Quote exactly, and only, the lines of the material below from the line with "has width=841, height=473." through the line with "has width=732, height=436.".

+++ Recorded data +++

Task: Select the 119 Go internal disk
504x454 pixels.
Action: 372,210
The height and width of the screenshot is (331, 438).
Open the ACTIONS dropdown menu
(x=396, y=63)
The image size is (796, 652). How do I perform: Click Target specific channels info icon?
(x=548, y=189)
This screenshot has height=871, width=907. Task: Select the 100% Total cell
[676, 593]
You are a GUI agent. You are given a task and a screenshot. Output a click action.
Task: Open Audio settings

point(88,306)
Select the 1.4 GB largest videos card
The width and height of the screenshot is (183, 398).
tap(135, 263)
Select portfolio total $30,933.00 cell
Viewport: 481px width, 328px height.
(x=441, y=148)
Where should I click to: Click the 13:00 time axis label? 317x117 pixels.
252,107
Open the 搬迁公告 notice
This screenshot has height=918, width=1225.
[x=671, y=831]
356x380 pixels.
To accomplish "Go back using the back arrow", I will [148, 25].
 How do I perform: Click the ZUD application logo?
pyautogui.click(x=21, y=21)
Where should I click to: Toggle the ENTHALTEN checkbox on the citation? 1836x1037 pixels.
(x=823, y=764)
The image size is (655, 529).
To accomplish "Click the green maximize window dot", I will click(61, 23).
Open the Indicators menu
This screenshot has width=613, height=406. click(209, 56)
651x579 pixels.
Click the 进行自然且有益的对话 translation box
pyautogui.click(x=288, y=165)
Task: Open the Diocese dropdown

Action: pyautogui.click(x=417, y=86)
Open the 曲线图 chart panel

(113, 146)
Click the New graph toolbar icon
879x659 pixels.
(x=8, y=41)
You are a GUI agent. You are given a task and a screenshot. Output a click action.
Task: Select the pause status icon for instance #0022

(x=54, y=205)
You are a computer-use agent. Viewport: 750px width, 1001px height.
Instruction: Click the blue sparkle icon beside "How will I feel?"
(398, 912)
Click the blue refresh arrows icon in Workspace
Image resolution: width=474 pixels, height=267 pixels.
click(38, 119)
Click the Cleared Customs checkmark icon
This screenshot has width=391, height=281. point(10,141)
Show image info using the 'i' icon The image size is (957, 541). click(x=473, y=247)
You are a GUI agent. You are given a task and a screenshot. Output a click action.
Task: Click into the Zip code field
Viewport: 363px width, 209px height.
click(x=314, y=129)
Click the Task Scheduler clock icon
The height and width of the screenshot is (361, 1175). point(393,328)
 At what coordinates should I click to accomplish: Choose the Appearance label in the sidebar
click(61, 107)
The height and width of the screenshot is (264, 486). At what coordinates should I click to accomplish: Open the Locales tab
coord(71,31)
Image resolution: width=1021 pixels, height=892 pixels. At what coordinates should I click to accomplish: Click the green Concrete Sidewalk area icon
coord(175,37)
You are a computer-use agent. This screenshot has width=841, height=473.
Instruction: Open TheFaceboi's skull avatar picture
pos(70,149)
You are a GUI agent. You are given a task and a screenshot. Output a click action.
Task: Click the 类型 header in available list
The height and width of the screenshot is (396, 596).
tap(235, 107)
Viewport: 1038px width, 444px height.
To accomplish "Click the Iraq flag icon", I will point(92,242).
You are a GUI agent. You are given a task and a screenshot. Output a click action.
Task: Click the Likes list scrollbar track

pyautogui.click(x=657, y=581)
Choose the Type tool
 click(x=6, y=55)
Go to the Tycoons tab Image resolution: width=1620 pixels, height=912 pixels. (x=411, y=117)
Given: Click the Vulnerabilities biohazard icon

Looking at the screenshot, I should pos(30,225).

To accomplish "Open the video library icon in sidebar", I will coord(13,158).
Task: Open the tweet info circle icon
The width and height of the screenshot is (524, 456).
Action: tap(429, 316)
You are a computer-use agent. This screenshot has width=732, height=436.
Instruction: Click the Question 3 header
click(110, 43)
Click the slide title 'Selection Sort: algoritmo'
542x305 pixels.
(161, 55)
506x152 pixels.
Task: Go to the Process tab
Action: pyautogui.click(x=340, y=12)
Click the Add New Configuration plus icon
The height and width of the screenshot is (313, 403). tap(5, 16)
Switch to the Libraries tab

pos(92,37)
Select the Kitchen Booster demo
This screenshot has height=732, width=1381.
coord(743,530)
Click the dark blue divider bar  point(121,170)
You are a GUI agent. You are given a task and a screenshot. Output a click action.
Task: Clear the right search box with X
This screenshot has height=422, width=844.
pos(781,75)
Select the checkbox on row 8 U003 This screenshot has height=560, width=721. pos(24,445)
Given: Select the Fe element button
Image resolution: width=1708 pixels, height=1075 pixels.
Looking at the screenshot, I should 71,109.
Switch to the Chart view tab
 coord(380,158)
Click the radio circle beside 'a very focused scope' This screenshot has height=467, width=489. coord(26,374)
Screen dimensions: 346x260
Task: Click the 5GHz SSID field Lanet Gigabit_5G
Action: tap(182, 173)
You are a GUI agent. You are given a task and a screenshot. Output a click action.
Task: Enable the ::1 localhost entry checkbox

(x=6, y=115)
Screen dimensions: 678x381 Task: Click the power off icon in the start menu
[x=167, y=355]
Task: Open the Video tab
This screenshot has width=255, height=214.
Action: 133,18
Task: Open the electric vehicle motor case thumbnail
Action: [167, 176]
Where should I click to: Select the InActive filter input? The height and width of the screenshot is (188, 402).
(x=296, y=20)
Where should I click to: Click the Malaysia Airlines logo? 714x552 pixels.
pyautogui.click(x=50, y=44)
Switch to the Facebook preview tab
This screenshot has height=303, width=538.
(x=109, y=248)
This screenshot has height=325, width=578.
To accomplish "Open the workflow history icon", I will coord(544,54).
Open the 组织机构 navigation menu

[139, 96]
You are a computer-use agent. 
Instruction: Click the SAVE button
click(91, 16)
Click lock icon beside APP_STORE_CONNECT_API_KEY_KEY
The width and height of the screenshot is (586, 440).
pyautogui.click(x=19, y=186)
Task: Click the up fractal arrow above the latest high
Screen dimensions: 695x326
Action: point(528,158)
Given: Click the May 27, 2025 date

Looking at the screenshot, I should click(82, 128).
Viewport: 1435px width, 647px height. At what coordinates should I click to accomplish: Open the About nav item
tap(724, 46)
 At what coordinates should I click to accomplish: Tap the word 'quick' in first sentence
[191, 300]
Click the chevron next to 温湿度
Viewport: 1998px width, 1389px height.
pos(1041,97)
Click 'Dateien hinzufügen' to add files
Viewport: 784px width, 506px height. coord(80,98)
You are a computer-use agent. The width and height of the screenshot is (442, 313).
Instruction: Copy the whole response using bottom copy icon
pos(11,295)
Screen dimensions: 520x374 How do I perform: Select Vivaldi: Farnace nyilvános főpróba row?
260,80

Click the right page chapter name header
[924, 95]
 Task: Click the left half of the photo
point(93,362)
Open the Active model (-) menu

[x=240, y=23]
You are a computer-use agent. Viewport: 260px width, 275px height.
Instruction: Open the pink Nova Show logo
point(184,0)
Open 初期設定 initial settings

+++

#### Reply
You are a computer-use agent. This screenshot has width=841, height=473.
Instruction: Open TheFaceboi's skull avatar picture
pos(70,149)
You are a GUI agent. You are given a task and a screenshot. Output a click action.
Task: Click the 类型 header in available list
The height and width of the screenshot is (396, 596).
tap(235, 107)
Viewport: 1038px width, 444px height.
To accomplish "Click the Iraq flag icon", I will point(92,242).
You are a GUI agent. You are given a task and a screenshot. Output a click action.
Task: Click the Likes list scrollbar track

pyautogui.click(x=657, y=581)
Choose the Type tool
 click(x=6, y=55)
Go to the Tycoons tab Image resolution: width=1620 pixels, height=912 pixels. (x=411, y=117)
Given: Click the Vulnerabilities biohazard icon

Looking at the screenshot, I should pos(30,225).

To accomplish "Open the video library icon in sidebar", I will coord(13,158).
Task: Open the tweet info circle icon
The width and height of the screenshot is (524, 456).
Action: tap(429, 316)
You are a computer-use agent. This screenshot has width=732, height=436.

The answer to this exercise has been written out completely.